Anxiolytic Effect of Aromatherapy Massage in Patients with Breast Cancer

Jiro Imanishi; Hiroko Kuriyama; Ichiro Shigemori; Satoko Watanabe; Yuka Aihara; Masakazu Kita; Kiyoshi Sawai; Hiroo Nakajima; Noriko Yoshida; Masahiro Kunisawa; Masanori Kawase; Kenji Fukui

Disclosures

Evid Based Complement Alternat Med. 2009;6(1):123-128. 

In This Article

Abstract and Introduction

Abstract

We examined how aromatherapy massage influenced psychologic and immunologic parameters in 12 breast cancer patients in an open semi-comparative trial. We compared the results 1 month before aromatherapy massage as a waiting control period with those during aromatherapy massage treatment and 1 month after the completion of aromatherapy sessions. The patients received a 30 min aromatherapy massage twice a week for 4 weeks (eight times in total). The results showed that anxiety was reduced in one 30 min aromatherapy massage in State-Trait Anxiety Inventory (STAI) test and also reduced in eight sequential aromatherapy massage sessions in the Hospital Anxiety and Depression Scale (HADS) test. Our results further suggested that aromatherapy massage ameliorated the immunologic state. Further investigations are required to confirm the anxiolytic effect of aromatherapy in breast cancer patients.

Introduction

Aromatherapy is one of the complementary and alternative medicines used to treat various diseases and symptoms, because essential oils have many kinds of pharmacologic actions including anti-microbial, sedative, analgesic, spasmolytic and estrogen or steroid hormone-like effects, etc. Since various kinds of essential oils such as true lavender, rose, mandarin, sweet orange, sandalwood, geranium, etc have anxiolytic activity, aromatherapy has been used for the relief of depression and anxiety.
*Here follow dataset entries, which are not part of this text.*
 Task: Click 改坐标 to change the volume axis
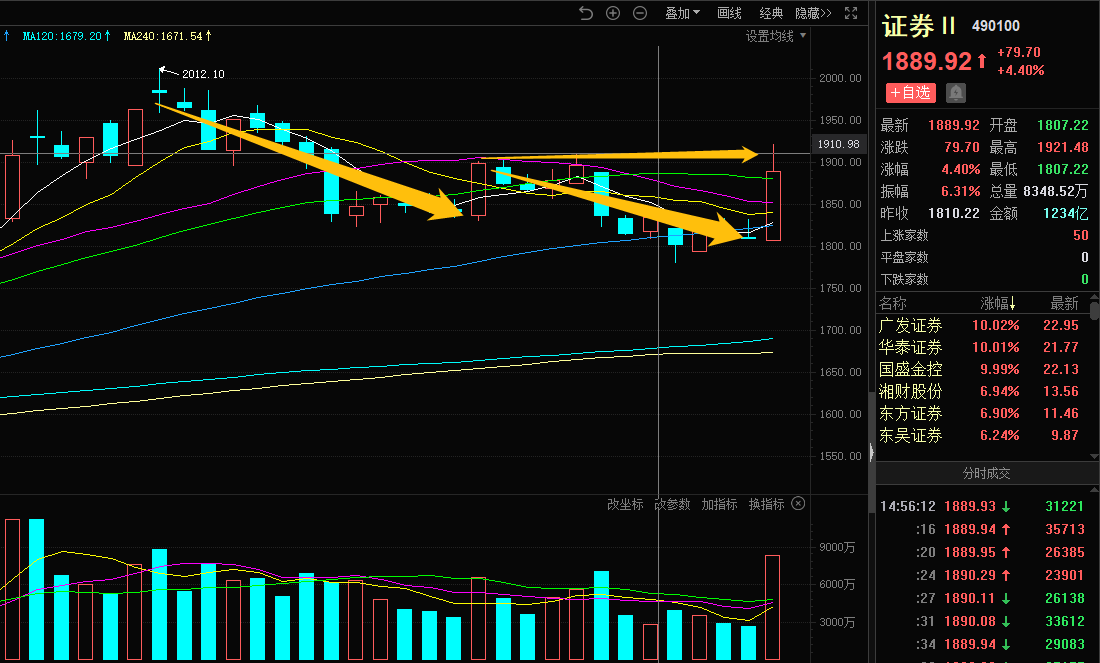point(625,504)
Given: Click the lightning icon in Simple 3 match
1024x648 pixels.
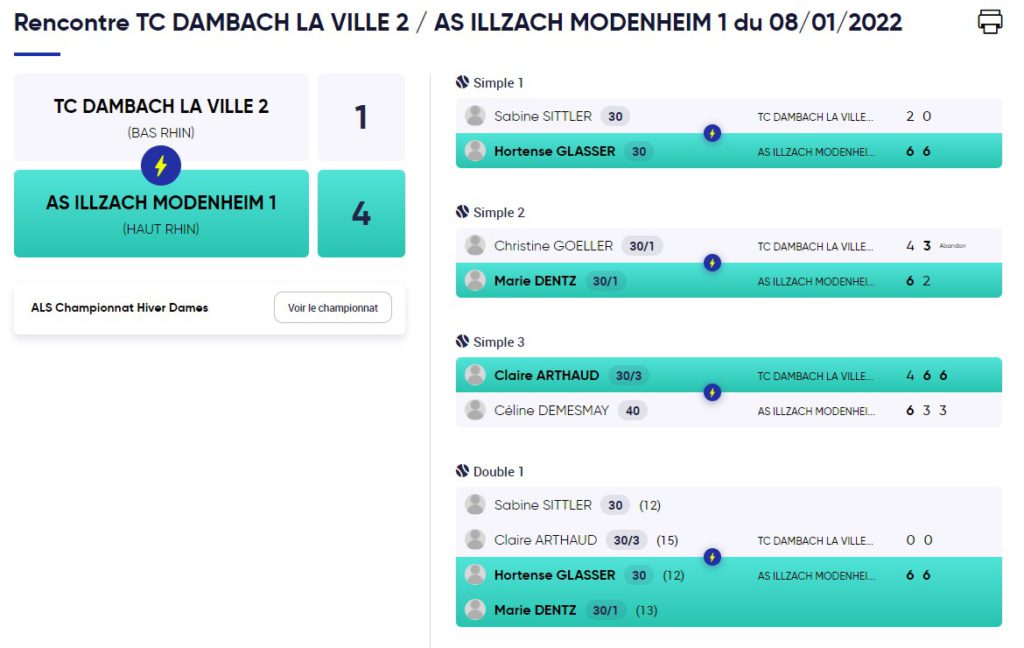Looking at the screenshot, I should [712, 393].
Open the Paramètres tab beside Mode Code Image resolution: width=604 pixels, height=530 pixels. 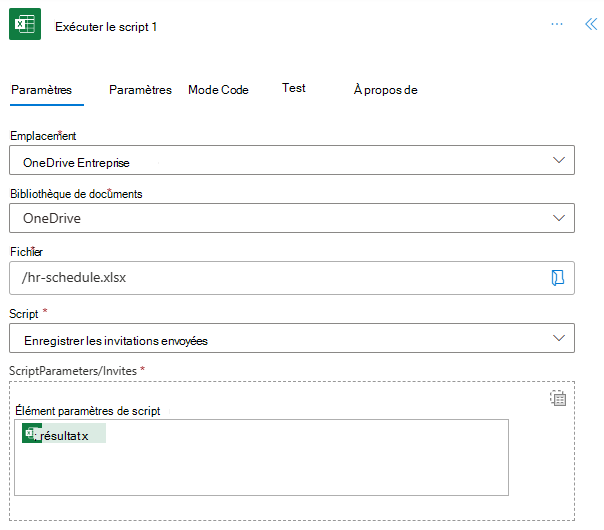pyautogui.click(x=140, y=90)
We have clarified that aromatherapy massage reduced anxiety and depression in healthy subjects and that it increased CD8-positive and CD16-positive lymphocytes in peripheral blood.[1] Furthermore, we found that aromatherapy massage improved mild depression.[2] Patients with cancer tend to be very anxious about the recurrence of cancer, even after complete remission. This anxiety in turn might reduce immunologic activity, resulting in an increase in the probability of recurrence.

Several studies have centered on this anxiety in cancer patients. Fellowes et al.[3] concluded in a systematic review that aromatherapy massage conferred short-term benefits on psychologic well being, with the effect on anxiety supported by limited evidence and that effect on physical symptoms might also occur. Corner et al.[4] evaluated the use of massage and essential oils on the well being of cancer patients. The results showed that anxiety scores reduced significantly over time only for the essential oil massage group. Concerning effectiveness for pain, mobility, ability to work and communication with family, the essential oil group performed better than the control group. Wilkinson et al.[5] also evaluated aromatherapy massage in palliative care in a randomized control study involving full body aromatherapy massage or carrier oil massage three times a week. For the aroma group, significant improvements were found for physical, psychologic, quality of life and severe physical and psychologic subscales of the Rotterdam Symptom Checklist (RSCL), pre- to post-test. For the massage group, there were no differences in any RSCL subscales, from the pre- to post-test. For the whole group and each group, significant improvements in the State-Trait Anxiety Inventory (STAI)-state were noted pre- to post-test for each massage. Kohara et al.[6] also reported that combined modality treatment consisting of aromatherapy, soaking the feet and reflexology appears to be effective for alleviating fatigue in terminally ill cancer patients.

Few studies have examined the psychologic and immunologic effects of aromatherapy on breast cancer patients. Since immunologic activity is a critical factor in determining a patient's prognosis, it is very important to examine the effect of aromatherapy on immunologic activity. Therefore, in the present study, we examined the psychologic and immunologic parameters of aromatherapy massage for breast cancer patients.